── EXTRAIT PRÉSENTÉ ──
Merci beaucoup pour ce rapport très instructif, que j'ai lu avec un grand intérêt.
C'est un exercice très utile, qui nous permet de prendre du recul, notamment grâce au prisme du droit comparé, particulièrement enrichissant.
Je ne vais pas revenir sur chacune des très nombreuses propositions de votre rapport, une par une, mais je souhaite vous présenter mon ressenti général. Il me semble qu'il y a tout de même beaucoup de points de convergence entre vous, et c'est sur ce socle commun sur lequel vous êtes d'accord que nous nous appuierons.
Votre rapport montre bien tous les progrès qui ont été faits au cours des vingt dernières années dans le traitement des affaires européennes à l'Assemblée, à la fois juridiquement – avec les différentes révisions constitutionnelles qui ont eu lieu, et notamment celle de 2008, grâce au travail de Pierre Lequiller – mais aussi dans la pratique.
───
• [EXERCICE COURT 1] Recopiez à l'identique les lignes de la liste en commençant à celle qui contient « This screenshot has » et en vous arrêtant après celle qui contient « point(839,747) ».
L'extrait ci-dessus et la liste qui suit sont deux matériaux indépendants l'un de l'autre.
── DONNÉES FOURNIES ──
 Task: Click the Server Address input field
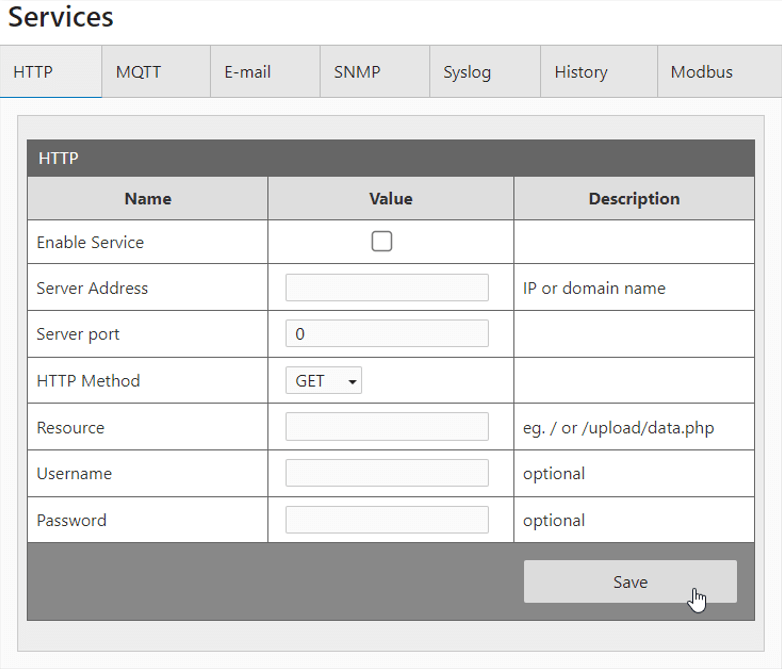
───
── DONNÉES FOURNIES ──
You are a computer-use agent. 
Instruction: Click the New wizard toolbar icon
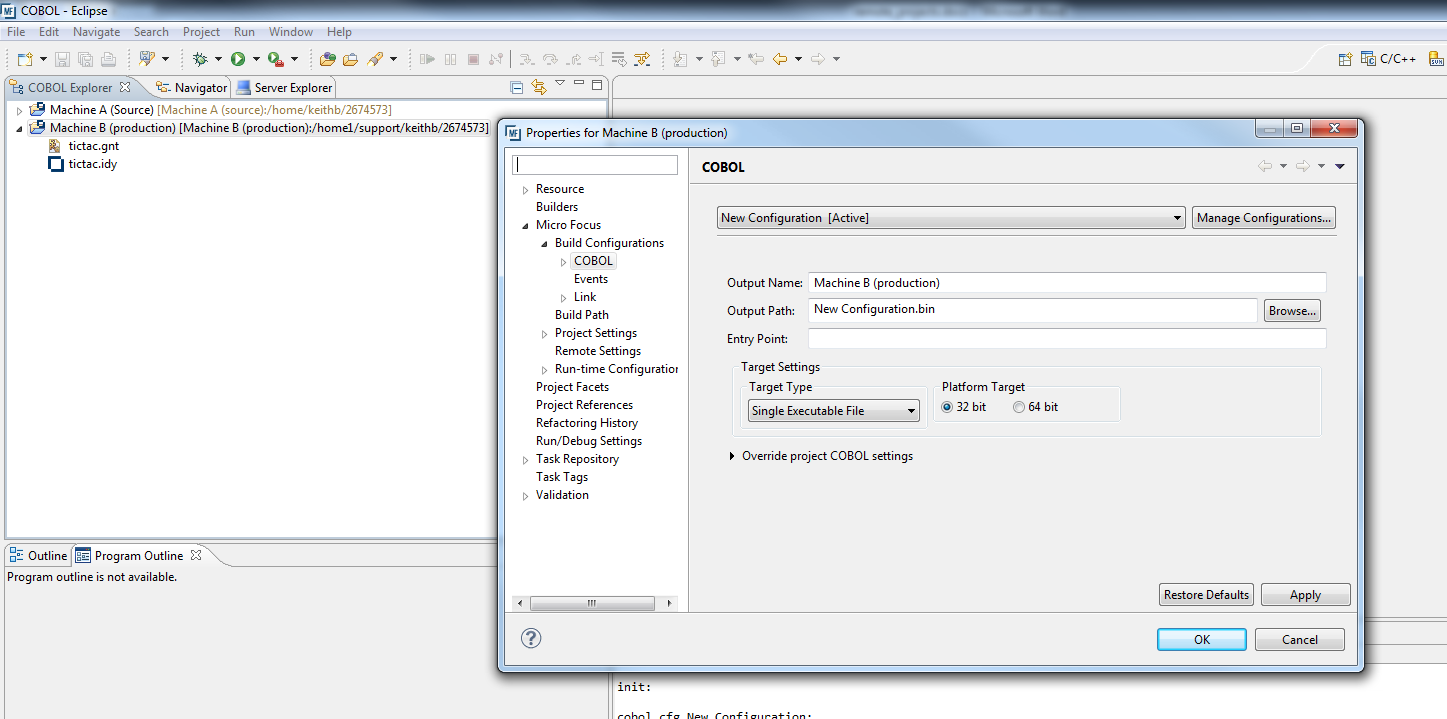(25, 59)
───
── DONNÉES FOURNIES ──
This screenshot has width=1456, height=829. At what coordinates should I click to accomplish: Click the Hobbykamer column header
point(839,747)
───
• [EXERCICE COURT 2] Modifiez l'extrait présenté plus haut : reprenez-en le passage qui débute par « C'est un exercice » et s'achève sur « nous nous appuierons. », en remplaçant « ressenti général » par « sentiment d'ensemble ».

• [RÉSULTAT OBTENU 1]
This screenshot has width=1456, height=829. At what coordinates should I click to accomplish: Click the Hobbykamer column header
point(839,747)

• [RÉSULTAT OBTENU 2]
C'est un exercice très utile, qui nous permet de prendre du recul, notamment grâce au prisme du droit comparé, particulièrement enrichissant.
Je ne vais pas revenir sur chacune des très nombreuses propositions de votre rapport, une par une, mais je souhaite vous présenter mon sentiment d'ensemble. Il me semble qu'il y a tout de même beaucoup de points de convergence entre vous, et c'est sur ce socle commun sur lequel vous êtes d'accord que nous nous appuierons.